● **Prompt**
Rewrite the lines from the one with "Where should I click to: Increase" up to and including the one with "Action: (x=569, y=19)", swapping "stepper" for "arrow" and leaving everything else unchanged.

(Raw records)
_ _ _
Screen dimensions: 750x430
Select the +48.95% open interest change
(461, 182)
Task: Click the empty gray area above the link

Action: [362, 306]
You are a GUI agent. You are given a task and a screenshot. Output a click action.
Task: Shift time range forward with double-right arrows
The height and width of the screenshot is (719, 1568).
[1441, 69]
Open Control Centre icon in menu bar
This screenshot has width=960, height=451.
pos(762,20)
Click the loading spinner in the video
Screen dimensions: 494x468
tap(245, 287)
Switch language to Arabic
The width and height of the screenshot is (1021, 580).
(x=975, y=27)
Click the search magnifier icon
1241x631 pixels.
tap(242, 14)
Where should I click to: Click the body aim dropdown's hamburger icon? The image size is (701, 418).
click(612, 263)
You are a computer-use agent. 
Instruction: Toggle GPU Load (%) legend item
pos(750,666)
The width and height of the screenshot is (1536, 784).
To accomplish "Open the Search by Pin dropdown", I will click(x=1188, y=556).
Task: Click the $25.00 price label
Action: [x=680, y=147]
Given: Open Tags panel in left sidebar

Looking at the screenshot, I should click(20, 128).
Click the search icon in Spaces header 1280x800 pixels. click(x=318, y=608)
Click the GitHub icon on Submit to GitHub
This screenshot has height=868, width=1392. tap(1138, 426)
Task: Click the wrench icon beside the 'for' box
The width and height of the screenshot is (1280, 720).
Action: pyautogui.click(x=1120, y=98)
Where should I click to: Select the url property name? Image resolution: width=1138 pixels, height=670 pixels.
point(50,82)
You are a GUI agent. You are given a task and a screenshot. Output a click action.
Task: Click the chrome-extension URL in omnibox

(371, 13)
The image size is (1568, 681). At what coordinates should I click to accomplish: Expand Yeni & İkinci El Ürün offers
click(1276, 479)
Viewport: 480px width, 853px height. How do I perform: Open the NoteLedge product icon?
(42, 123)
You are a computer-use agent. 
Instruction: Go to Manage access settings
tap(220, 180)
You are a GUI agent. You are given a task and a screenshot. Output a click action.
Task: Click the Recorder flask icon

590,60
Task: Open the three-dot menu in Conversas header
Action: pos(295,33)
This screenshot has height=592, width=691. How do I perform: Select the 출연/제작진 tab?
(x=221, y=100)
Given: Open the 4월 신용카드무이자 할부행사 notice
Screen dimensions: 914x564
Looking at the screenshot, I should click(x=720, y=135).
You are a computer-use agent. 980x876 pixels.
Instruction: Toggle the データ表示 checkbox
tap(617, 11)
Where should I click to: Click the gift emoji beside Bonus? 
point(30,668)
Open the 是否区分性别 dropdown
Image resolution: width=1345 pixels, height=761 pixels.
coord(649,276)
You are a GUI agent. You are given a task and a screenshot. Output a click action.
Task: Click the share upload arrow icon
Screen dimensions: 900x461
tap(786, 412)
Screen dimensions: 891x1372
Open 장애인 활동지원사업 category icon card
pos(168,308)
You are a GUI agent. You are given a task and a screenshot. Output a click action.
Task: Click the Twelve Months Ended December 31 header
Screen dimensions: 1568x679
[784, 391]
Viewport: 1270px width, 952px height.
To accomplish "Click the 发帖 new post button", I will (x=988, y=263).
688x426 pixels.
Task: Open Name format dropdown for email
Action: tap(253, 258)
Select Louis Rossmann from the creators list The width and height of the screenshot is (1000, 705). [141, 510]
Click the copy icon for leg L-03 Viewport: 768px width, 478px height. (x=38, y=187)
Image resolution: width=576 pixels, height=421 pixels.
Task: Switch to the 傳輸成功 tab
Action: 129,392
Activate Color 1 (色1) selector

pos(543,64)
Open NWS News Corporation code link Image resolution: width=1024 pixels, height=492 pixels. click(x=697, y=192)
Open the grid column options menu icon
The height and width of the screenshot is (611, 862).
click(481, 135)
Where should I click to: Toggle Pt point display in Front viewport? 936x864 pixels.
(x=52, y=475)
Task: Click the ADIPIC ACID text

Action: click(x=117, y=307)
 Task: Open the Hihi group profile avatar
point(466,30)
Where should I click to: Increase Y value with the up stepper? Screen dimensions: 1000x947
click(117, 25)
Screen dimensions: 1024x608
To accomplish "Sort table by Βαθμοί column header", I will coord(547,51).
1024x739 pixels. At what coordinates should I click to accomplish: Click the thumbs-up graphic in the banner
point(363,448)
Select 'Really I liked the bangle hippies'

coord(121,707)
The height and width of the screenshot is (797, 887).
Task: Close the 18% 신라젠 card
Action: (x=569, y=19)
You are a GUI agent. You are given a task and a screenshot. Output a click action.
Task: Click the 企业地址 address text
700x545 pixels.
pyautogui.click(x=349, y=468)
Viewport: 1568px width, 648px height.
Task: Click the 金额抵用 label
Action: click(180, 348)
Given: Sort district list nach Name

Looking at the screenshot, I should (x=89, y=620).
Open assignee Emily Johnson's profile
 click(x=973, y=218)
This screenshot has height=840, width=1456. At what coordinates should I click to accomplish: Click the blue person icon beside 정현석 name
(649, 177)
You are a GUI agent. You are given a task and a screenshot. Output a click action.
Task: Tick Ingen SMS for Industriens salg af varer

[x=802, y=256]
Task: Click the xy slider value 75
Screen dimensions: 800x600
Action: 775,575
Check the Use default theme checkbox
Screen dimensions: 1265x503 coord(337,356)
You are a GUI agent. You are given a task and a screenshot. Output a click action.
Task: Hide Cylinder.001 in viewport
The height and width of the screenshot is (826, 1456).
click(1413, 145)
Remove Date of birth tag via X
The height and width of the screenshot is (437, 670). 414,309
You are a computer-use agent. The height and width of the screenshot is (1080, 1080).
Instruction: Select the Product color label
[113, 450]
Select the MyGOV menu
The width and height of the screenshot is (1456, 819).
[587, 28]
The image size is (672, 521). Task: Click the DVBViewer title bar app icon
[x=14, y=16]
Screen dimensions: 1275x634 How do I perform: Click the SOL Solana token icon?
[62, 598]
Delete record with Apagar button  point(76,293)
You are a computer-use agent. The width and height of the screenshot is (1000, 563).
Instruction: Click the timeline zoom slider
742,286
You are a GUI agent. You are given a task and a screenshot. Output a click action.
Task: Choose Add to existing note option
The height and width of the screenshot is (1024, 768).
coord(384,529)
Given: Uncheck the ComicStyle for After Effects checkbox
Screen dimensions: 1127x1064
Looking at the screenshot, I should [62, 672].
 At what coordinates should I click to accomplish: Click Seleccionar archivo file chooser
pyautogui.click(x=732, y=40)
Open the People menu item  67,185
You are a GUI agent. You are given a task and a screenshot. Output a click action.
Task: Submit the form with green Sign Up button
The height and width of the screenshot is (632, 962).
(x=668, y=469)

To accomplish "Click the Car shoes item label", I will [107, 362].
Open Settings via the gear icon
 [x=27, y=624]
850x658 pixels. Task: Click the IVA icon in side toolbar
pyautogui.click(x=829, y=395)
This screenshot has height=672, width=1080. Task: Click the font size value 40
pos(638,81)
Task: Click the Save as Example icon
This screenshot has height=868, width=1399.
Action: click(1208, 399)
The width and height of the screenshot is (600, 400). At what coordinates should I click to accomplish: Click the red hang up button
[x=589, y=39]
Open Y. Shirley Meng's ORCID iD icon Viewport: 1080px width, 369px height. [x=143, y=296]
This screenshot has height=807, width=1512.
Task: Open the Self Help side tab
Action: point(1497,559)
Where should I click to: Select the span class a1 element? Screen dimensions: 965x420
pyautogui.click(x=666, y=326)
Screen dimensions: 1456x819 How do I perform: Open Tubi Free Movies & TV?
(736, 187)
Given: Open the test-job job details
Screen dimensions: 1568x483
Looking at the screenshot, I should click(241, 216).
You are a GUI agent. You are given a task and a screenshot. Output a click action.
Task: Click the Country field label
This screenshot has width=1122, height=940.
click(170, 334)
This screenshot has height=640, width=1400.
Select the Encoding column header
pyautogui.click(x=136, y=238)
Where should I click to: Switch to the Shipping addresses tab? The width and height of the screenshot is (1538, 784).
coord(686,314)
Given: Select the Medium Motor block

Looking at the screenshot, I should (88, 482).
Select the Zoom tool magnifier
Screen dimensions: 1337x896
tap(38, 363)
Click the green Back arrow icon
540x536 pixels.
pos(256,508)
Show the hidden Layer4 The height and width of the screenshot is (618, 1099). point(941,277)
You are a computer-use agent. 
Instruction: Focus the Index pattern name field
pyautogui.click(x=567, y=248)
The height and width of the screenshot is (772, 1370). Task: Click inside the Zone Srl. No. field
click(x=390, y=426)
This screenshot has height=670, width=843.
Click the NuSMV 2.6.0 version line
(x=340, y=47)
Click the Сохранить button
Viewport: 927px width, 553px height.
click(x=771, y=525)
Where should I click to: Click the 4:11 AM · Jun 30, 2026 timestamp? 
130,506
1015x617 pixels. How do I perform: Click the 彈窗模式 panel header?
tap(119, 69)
_ _ _
● **Solved problem**
Where should I click to: Increase Y value with the up arrow? Screen dimensions: 1000x947
click(117, 25)
Screen dimensions: 1024x608
To accomplish "Sort table by Βαθμοί column header", I will coord(547,51).
1024x739 pixels. At what coordinates should I click to accomplish: Click the thumbs-up graphic in the banner
point(363,448)
Select 'Really I liked the bangle hippies'

coord(121,707)
The height and width of the screenshot is (797, 887).
Task: Close the 18% 신라젠 card
Action: (x=569, y=19)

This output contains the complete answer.